Serverless computing was supposed to be the end of infrastructure management. Deploy a function, pay only for what you use, never think about servers again. The reality, five years into widespread adoption, is more complicated — and more interesting.
What serverless actually means
When you deploy an AWS Lambda function or a Vercel Edge Function, there are absolutely servers running your code — you just don't manage them. The "serverless" label means you don't provision, patch, or scale servers. You pay per-invocation rather than for always-on capacity. The operational burden genuinely shifts: you're not managing infrastructure, but you are managing a very different kind of complexity.

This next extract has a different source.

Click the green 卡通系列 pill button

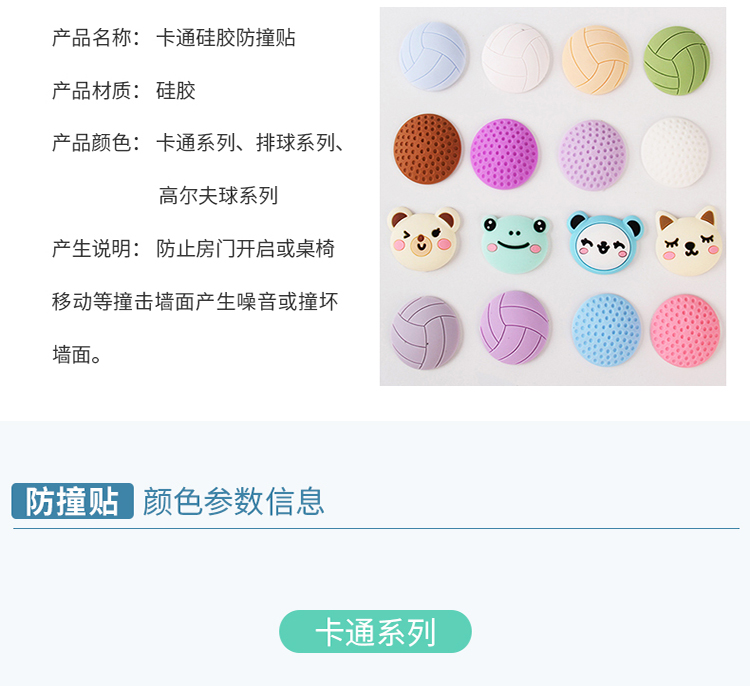[x=375, y=631]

Where serverless genuinely shines
Event-driven workloads — image processing triggered by uploads, webhook handlers, scheduled jobs, API backends with spiky traffic — are natural fits. For these, serverless delivers on its promise: near-zero idle costs, automatic scaling, and dramatically reduced ops overhead.
The cold start problem
Serverless functions that haven't been invoked recently need to "spin up" — loading your runtime, dependencies, and code. This cold start latency (anywhere from 100ms to several seconds depending on the runtime and function size) is unacceptable for user-facing applications requiring consistent sub-100ms responses. Workarounds exist (provisioned concurrency on Lambda, keeping functions warm), but they erode the cost benefits.
The hidden complexity
Distributed tracing, observability, managing shared state without a persistent server, and debugging production functions are genuinely harder in serverless environments. The operational complexity doesn't disappear — it shifts from infrastructure management to application architecture. Teams without strong software engineering foundations often find this trade worse, not better.